Convert the text of all the items below into a JSON list of strings, one string per line, skipping blank lines. Leave the pictures out of the answer.

--

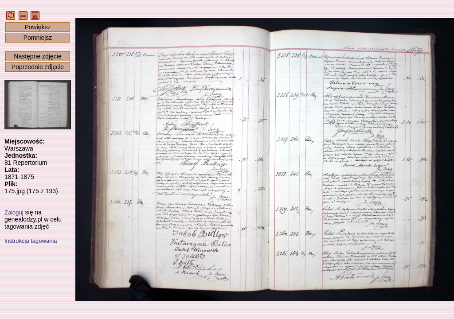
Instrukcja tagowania (30, 240)
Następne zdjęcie (37, 56)
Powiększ (37, 27)
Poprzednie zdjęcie (38, 66)
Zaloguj (13, 212)
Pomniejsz (37, 37)
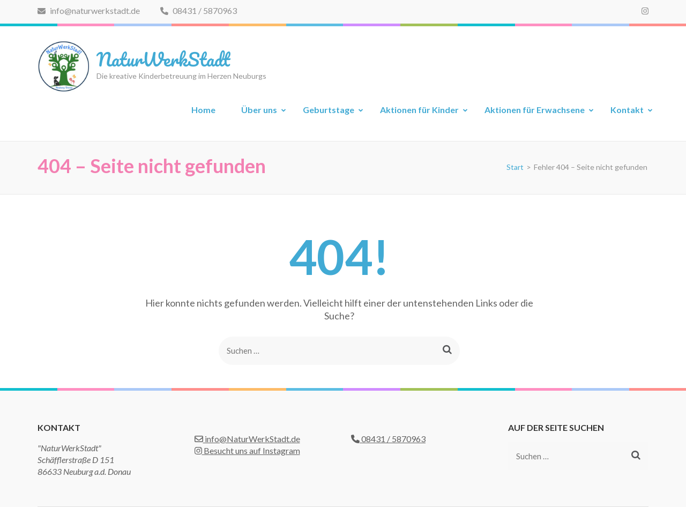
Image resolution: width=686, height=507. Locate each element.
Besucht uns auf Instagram (247, 450)
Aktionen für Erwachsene (534, 110)
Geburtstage (328, 110)
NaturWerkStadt (163, 59)
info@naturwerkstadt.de (89, 10)
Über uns (259, 110)
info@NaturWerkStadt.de (247, 439)
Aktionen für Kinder (419, 110)
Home (203, 110)
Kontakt (627, 110)
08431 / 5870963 (198, 10)
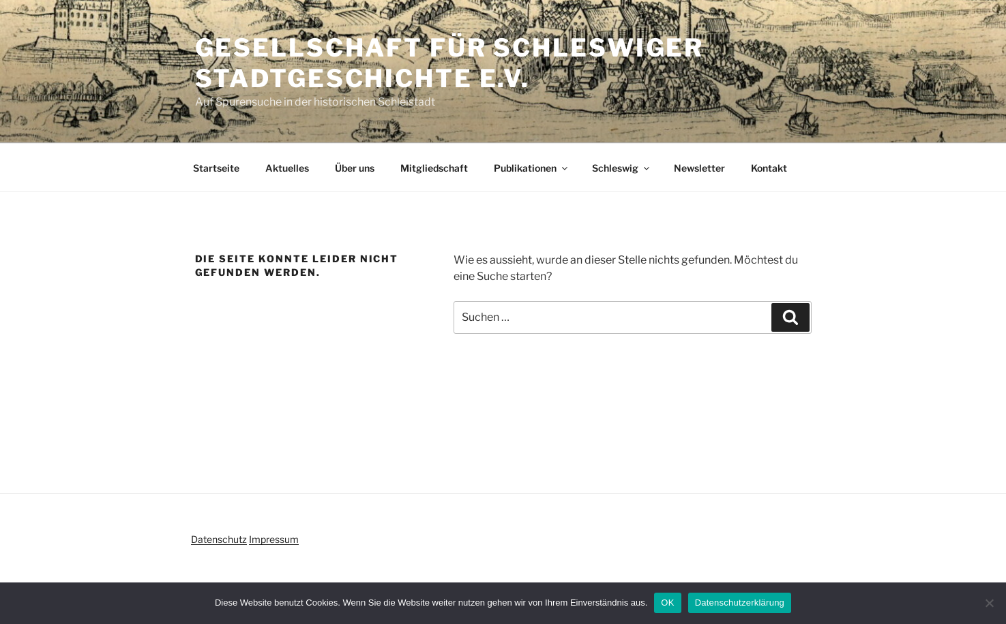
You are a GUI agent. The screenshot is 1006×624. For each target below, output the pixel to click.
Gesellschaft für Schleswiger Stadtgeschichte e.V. (450, 63)
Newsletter (699, 168)
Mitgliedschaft (434, 168)
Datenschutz (219, 539)
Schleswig (621, 168)
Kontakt (769, 168)
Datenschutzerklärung (739, 602)
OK (667, 602)
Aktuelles (287, 168)
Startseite (216, 168)
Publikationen (531, 168)
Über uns (354, 168)
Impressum (274, 539)
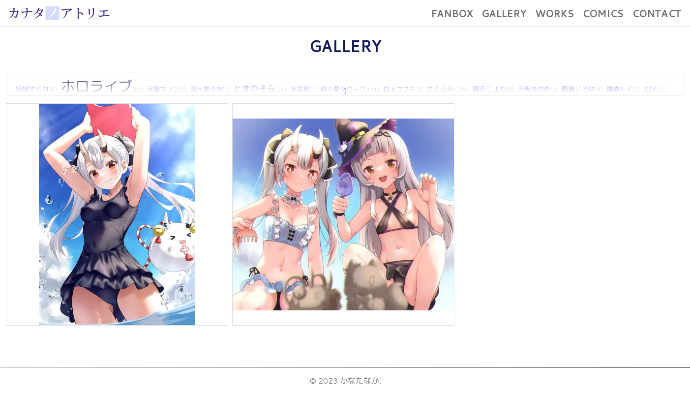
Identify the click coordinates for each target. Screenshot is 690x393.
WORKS (554, 13)
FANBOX (452, 13)
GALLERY (503, 13)
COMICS (602, 13)
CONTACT (656, 13)
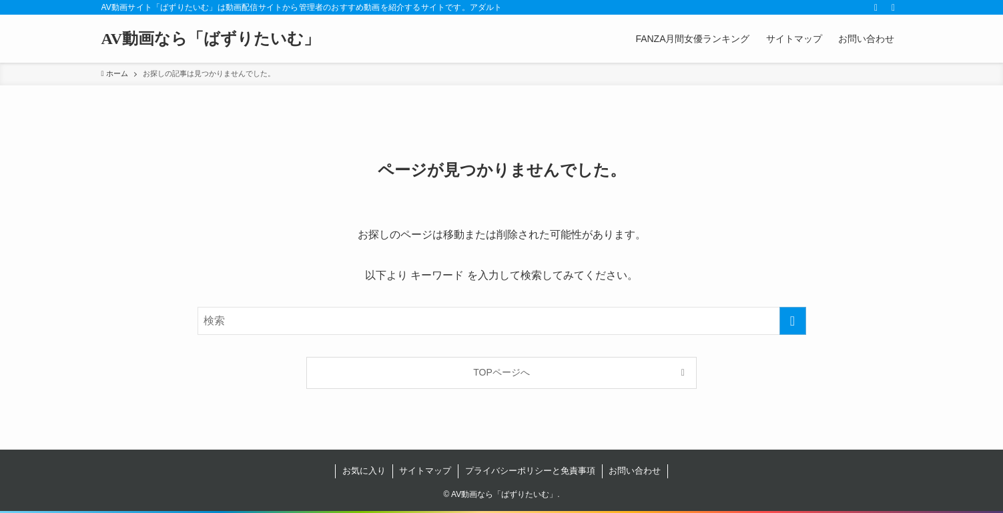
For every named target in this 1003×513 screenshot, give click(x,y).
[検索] (893, 7)
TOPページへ (501, 372)
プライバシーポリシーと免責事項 (530, 471)
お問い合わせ (635, 471)
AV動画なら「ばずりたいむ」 (210, 39)
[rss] (876, 7)
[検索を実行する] (792, 321)
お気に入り (364, 471)
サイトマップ (425, 471)
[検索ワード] (502, 321)
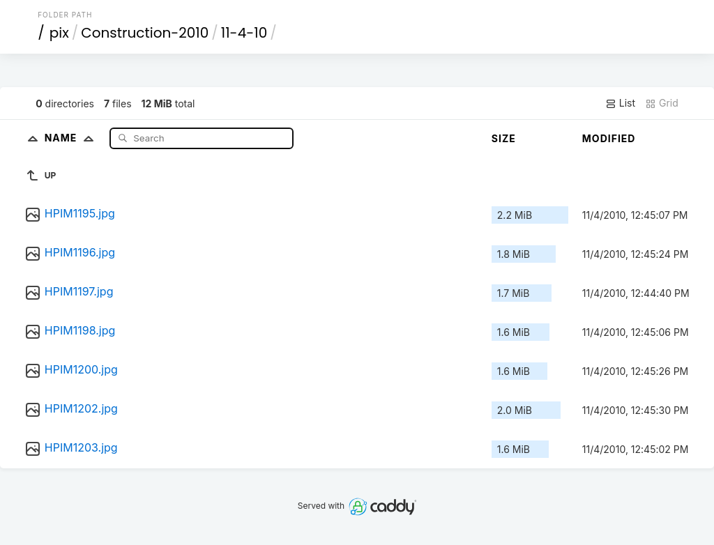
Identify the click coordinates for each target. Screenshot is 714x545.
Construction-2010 (144, 33)
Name (72, 138)
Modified (609, 138)
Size (504, 138)
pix (59, 33)
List (620, 103)
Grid (661, 103)
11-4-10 (244, 33)
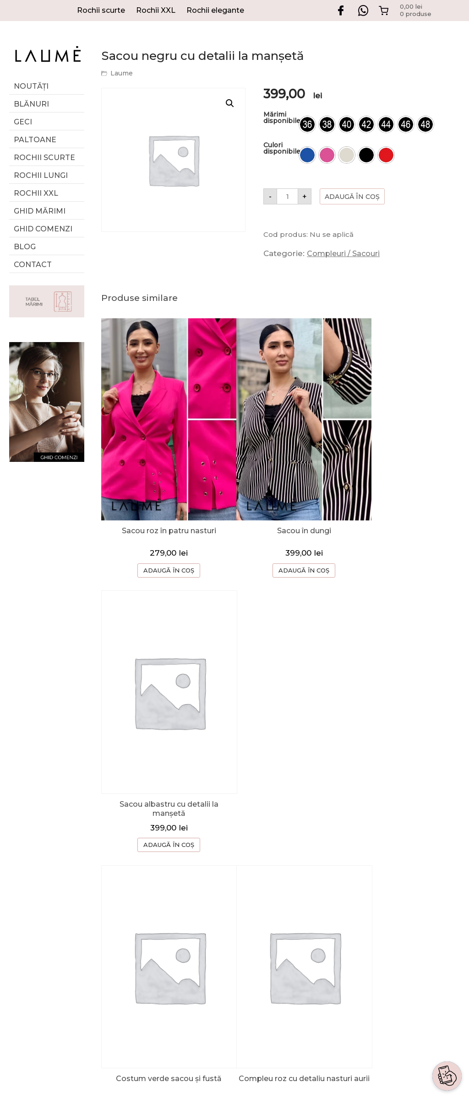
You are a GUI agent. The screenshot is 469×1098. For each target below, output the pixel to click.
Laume (121, 73)
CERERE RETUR (341, 895)
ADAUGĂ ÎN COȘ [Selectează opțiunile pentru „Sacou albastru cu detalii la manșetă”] (401, 550)
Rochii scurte (101, 10)
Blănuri (31, 104)
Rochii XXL (155, 10)
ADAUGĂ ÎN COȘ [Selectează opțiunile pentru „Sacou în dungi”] (281, 548)
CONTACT (330, 914)
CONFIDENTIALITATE (351, 950)
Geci (23, 122)
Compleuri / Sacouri (343, 253)
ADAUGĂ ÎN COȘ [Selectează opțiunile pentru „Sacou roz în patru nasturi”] (161, 548)
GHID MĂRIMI (39, 211)
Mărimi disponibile (281, 117)
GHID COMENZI (340, 877)
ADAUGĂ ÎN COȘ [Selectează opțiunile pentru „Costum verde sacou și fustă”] (161, 794)
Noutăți (31, 86)
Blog (25, 246)
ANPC (322, 968)
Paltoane (35, 139)
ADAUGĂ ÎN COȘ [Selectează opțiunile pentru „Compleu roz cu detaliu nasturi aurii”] (281, 795)
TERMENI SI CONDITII (352, 932)
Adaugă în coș (352, 197)
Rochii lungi (41, 175)
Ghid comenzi (43, 229)
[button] (230, 103)
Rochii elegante (215, 10)
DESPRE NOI (335, 859)
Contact (33, 264)
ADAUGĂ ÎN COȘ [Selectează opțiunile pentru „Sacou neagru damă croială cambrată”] (401, 795)
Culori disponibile (281, 148)
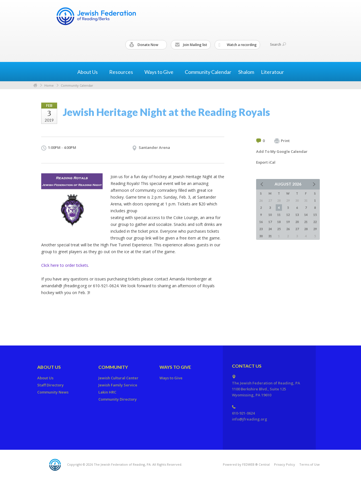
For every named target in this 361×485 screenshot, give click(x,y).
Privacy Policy (284, 464)
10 (270, 215)
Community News (53, 392)
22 (315, 222)
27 (297, 229)
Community (113, 367)
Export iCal (265, 162)
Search (278, 44)
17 (270, 222)
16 (261, 222)
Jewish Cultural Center (118, 377)
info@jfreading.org (249, 419)
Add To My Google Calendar (282, 151)
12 (288, 215)
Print (282, 141)
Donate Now (146, 44)
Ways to (161, 72)
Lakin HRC (107, 392)
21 (306, 222)
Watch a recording (238, 44)
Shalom (246, 72)
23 (261, 229)
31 (270, 236)
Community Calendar (208, 72)
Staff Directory (50, 385)
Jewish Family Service (117, 385)
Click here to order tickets (64, 265)
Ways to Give (175, 367)
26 (288, 229)
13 (297, 215)
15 (315, 215)
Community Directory (117, 399)
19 (288, 222)
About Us (49, 367)
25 (279, 229)
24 (270, 229)
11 (279, 215)
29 (315, 229)
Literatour (272, 72)
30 (261, 236)
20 (297, 222)
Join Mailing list (191, 44)
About (89, 72)
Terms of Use (309, 464)
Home (35, 85)
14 (306, 215)
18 (279, 222)
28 (306, 229)
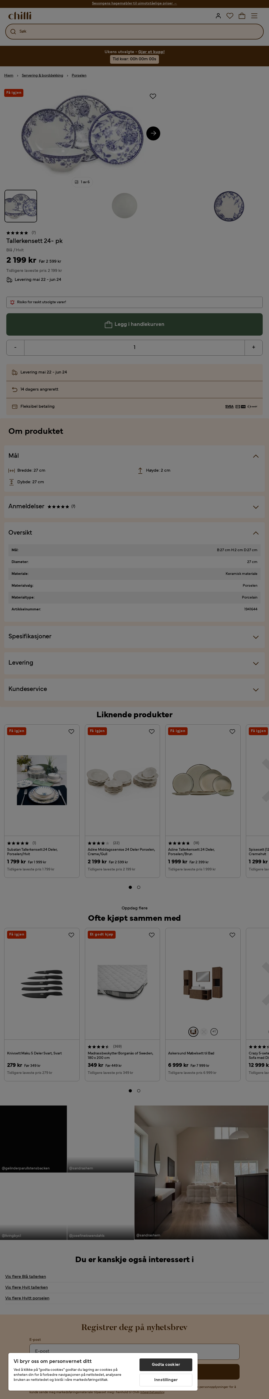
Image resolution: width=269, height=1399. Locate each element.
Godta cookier (166, 1365)
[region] (103, 1372)
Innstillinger (166, 1380)
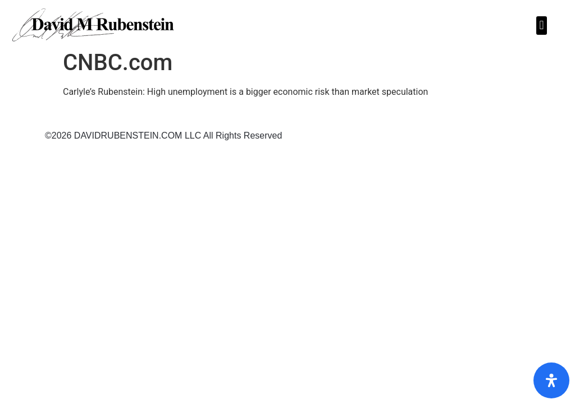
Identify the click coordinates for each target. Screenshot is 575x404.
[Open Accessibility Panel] (551, 380)
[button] (541, 25)
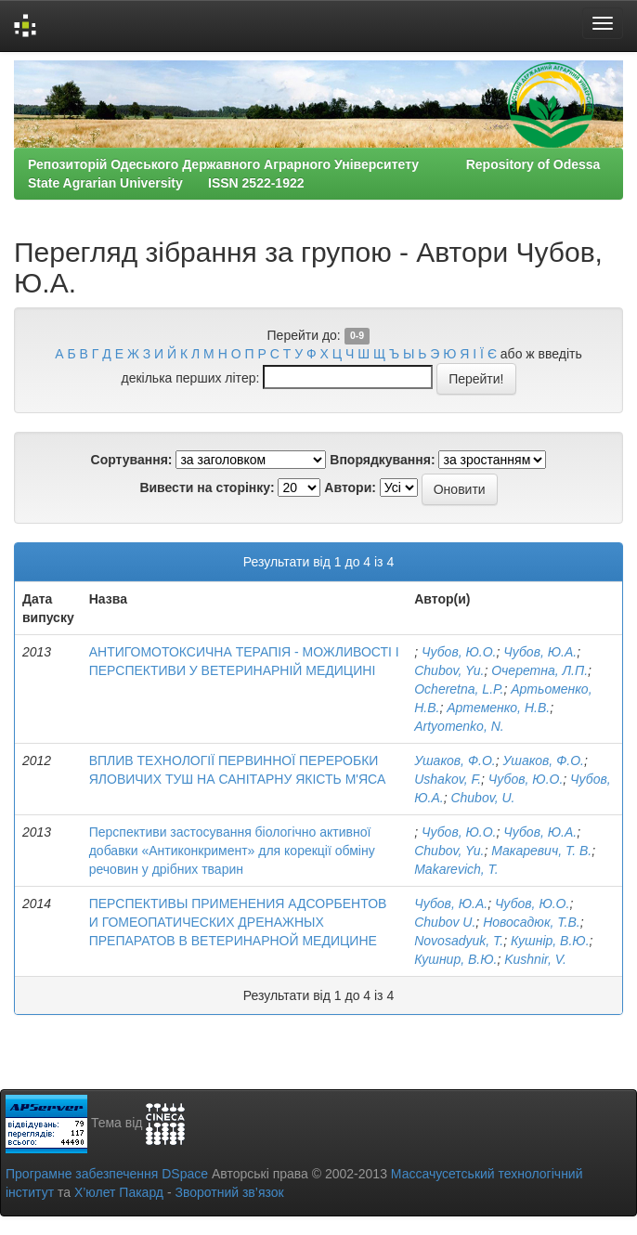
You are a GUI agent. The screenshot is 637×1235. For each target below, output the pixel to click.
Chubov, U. (482, 797)
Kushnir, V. (535, 959)
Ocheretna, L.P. (458, 689)
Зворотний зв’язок (229, 1192)
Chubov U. (444, 922)
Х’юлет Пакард (118, 1192)
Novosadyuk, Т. (458, 940)
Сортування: (132, 459)
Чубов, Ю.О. (459, 651)
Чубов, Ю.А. (540, 651)
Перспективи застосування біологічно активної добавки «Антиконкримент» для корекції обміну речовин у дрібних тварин (232, 851)
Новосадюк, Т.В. (531, 922)
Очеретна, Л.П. (539, 670)
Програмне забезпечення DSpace (107, 1173)
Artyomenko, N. (458, 726)
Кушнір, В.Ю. (550, 940)
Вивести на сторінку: (206, 487)
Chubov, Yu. (449, 670)
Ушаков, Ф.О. (454, 760)
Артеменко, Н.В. (498, 707)
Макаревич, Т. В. (541, 850)
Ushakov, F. (447, 779)
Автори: (350, 487)
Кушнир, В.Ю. (455, 959)
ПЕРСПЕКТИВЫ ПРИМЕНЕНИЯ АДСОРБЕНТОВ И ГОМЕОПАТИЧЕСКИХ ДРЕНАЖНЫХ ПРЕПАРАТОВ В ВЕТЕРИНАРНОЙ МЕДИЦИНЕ (238, 922)
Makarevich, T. (456, 869)
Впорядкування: (382, 459)
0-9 (357, 336)
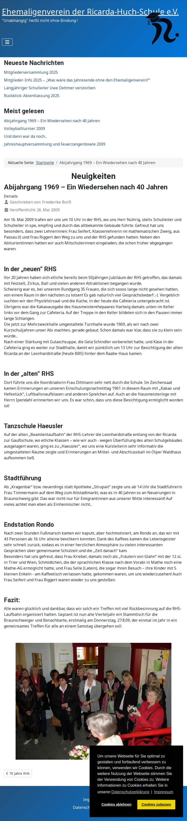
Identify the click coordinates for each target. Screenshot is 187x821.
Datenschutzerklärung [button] (130, 792)
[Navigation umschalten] (7, 42)
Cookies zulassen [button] (156, 804)
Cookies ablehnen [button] (116, 804)
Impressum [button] (163, 792)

--

RESPONSE TO THE TASK -
[
  "Instrukcja tagowania (30, 240)",
  "Następne zdjęcie (37, 56)",
  "Powiększ (37, 27)",
  "Poprzednie zdjęcie (38, 66)",
  "Zaloguj (13, 212)",
  "Pomniejsz (37, 37)",
  "Image resolution: width=686, height=507. Locate each element.",
  "Besucht uns auf Instagram (247, 450)",
  "Aktionen für Erwachsene (534, 110)",
  "Geburtstage (328, 110)",
  "NaturWerkStadt (163, 59)",
  "info@naturwerkstadt.de (89, 10)",
  "Über uns (259, 110)",
  "info@NaturWerkStadt.de (247, 439)",
  "Aktionen für Kinder (419, 110)",
  "Home (203, 110)",
  "Kontakt (627, 110)",
  "08431 / 5870963 (198, 10)",
  "You are a GUI agent. The screenshot is 1006×624. For each target below, output the pixel to click.",
  "Gesellschaft für Schleswiger Stadtgeschichte e.V. (450, 63)",
  "Newsletter (699, 168)",
  "Mitgliedschaft (434, 168)",
  "Datenschutz (219, 539)",
  "Schleswig (621, 168)",
  "Kontakt (769, 168)",
  "Datenschutzerklärung (739, 602)",
  "OK (667, 602)",
  "Aktuelles (287, 168)",
  "Startseite (216, 168)",
  "Publikationen (531, 168)",
  "Über uns (354, 168)",
  "Impressum (274, 539)",
  "Identify the click coordinates for each target. Screenshot is 690x393.",
  "WORKS (554, 13)",
  "FANBOX (452, 13)",
  "GALLERY (503, 13)",
  "COMICS (602, 13)",
  "CONTACT (656, 13)",
  "For every named target in this 1003×513 screenshot, give click(x,y).",
  "[検索] (893, 7)",
  "TOPページへ (501, 372)",
  "プライバシーポリシーと免責事項 (530, 471)",
  "お問い合わせ (635, 471)",
  "AV動画なら「ばずりたいむ」 (210, 39)",
  "[rss] (876, 7)",
  "[検索を実行する] (792, 321)",
  "お気に入り (364, 471)",
  "サイトマップ (425, 471)",
  "[検索ワード] (502, 321)",
  "Identify the click coordinates for each target. Screenshot is 714x545.",
  "Construction-2010 (144, 33)",
  "Name (72, 138)",
  "Modified (609, 138)",
  "Size (504, 138)",
  "pix (59, 33)",
  "List (620, 103)",
  "Grid (661, 103)",
  "11-4-10 (244, 33)",
  "You are a GUI agent. The screenshot is 469×1098. For each target below, output the pixel to click.",
  "Laume (121, 73)",
  "CERERE RETUR (341, 895)",
  "ADAUGĂ ÎN COȘ [Selectează opțiunile pentru „Sacou albastru cu detalii la manșetă”] (401, 550)",
  "Rochii scurte (101, 10)",
  "Blănuri (31, 104)",
  "Rochii XXL (155, 10)",
  "ADAUGĂ ÎN COȘ [Selectează opțiunile pentru „Sacou în dungi”] (281, 548)",
  "CONTACT (330, 914)",
  "CONFIDENTIALITATE (351, 950)",
  "Geci (23, 122)",
  "Compleuri / Sacouri (343, 253)",
  "ADAUGĂ ÎN COȘ [Selectează opțiunile pentru „Sacou roz în patru nasturi”] (161, 548)",
  "GHID MĂRIMI (39, 211)",
  "Mărimi disponibile (281, 117)",
  "GHID COMENZI (340, 877)",
  "ADAUGĂ ÎN COȘ [Selectează opțiunile pentru „Costum verde sacou și fustă”] (161, 794)",
  "Noutăți (31, 86)",
  "Blog (25, 246)",
  "ANPC (322, 968)",
  "Paltoane (35, 139)",
  "ADAUGĂ ÎN COȘ [Selectează opțiunile pentru „Compleu roz cu detaliu nasturi aurii”] (281, 795)",
  "TERMENI SI CONDITII (352, 932)",
  "Adaugă în coș (352, 197)",
  "Rochii lungi (41, 175)",
  "Ghid comenzi (43, 229)",
  "[button] (230, 103)",
  "Rochii elegante (215, 10)",
  "DESPRE NOI (335, 859)",
  "Contact (33, 264)",
  "ADAUGĂ ÎN COȘ [Selectează opțiunile pentru „Sacou neagru damă croială cambrată”] (401, 795)",
  "Culori disponibile (281, 148)",
  "For every named target in this 361×485 screenshot, give click(x,y).",
  "Privacy Policy (284, 464)",
  "10 (270, 215)",
  "Community News (53, 392)",
  "22 (315, 222)",
  "27 (297, 229)",
  "Community (113, 367)",
  "Export iCal (265, 162)",
  "Search (278, 44)",
  "17 (270, 222)",
  "16 (261, 222)",
  "Jewish Cultural Center (118, 377)",
  "info@jfreading.org (249, 419)",
  "Add To My Google Calendar (282, 151)",
  "12 (288, 215)",
  "Print (282, 141)",
  "Donate Now (146, 44)",
  "Ways to (161, 72)",
  "Lakin HRC (107, 392)",
  "21 (306, 222)",
  "Watch a recording (238, 44)",
  "Shalom (246, 72)",
  "23 (261, 229)",
  "31 (270, 236)",
  "Community Calendar (208, 72)",
  "Staff Directory (50, 385)",
  "Jewish Family Service (117, 385)",
  "Click here to order tickets (64, 265)",
  "Ways to Give (175, 367)",
  "26 (288, 229)",
  "13 (297, 215)",
  "15 (315, 215)",
  "Community Directory (117, 399)",
  "19 (288, 222)",
  "About Us (49, 367)",
  "25 (279, 229)",
  "24 (270, 229)",
  "11 (279, 215)",
  "29 (315, 229)",
  "Literatour (272, 72)",
  "30 (261, 236)",
  "20 (297, 222)",
  "Join Mailing list (191, 44)",
  "About (89, 72)",
  "Terms of Use (309, 464)",
  "Home (35, 85)",
  "14 (306, 215)",
  "18 (279, 222)",
  "28 (306, 229)",
  "Image resolution: width=269, height=1399. Locate each element.",
  "Godta cookier (166, 1365)",
  "[region] (103, 1372)",
  "Innstillinger (166, 1380)",
  "Identify the click coordinates for each target. Screenshot is 575x404.",
  "[Open Accessibility Panel] (551, 380)",
  "[button] (541, 25)",
  "You are a GUI agent. The screenshot is 637×1235. For each target below, output the pixel to click.",
  "Chubov, U. (482, 797)",
  "Kushnir, V. (535, 959)",
  "Ocheretna, L.P. (458, 689)",
  "Зворотний зв’язок (229, 1192)",
  "Chubov U. (444, 922)",
  "Х’юлет Пакард (118, 1192)",
  "Novosadyuk, Т. (458, 940)",
  "Сортування: (132, 459)",
  "Чубов, Ю.О. (459, 651)",
  "Чубов, Ю.А. (540, 651)",
  "Перспективи застосування біологічно активної добавки «Антиконкримент» для корекції обміну речовин у дрібних тварин (232, 851)",
  "Новосадюк, Т.В. (531, 922)",
  "Очеретна, Л.П. (539, 670)",
  "Програмне забезпечення DSpace (107, 1173)",
  "Artyomenko, N. (458, 726)",
  "Кушнір, В.Ю. (550, 940)",
  "Вивести на сторінку: (206, 487)",
  "Chubov, Yu. (449, 670)",
  "Ушаков, Ф.О. (454, 760)",
  "Артеменко, Н.В. (498, 707)",
  "Макаревич, Т. В. (541, 850)",
  "Ushakov, F. (447, 779)",
  "Автори: (350, 487)",
  "Кушнир, В.Ю. (455, 959)",
  "ПЕРСПЕКТИВЫ ПРИМЕНЕНИЯ АДСОРБЕНТОВ И ГОМЕОПАТИЧЕСКИХ ДРЕНАЖНЫХ ПРЕПАРАТОВ В ВЕТЕРИНАРНОЙ МЕДИЦИНЕ (238, 922)",
  "Makarevich, T. (456, 869)",
  "Впорядкування: (382, 459)",
  "0-9 (357, 336)",
  "Identify the click coordinates for each target. Screenshot is 187x821.",
  "Datenschutzerklärung [button] (130, 792)",
  "[Navigation umschalten] (7, 42)",
  "Cookies zulassen [button] (156, 804)",
  "Cookies ablehnen [button] (116, 804)",
  "Impressum [button] (163, 792)"
]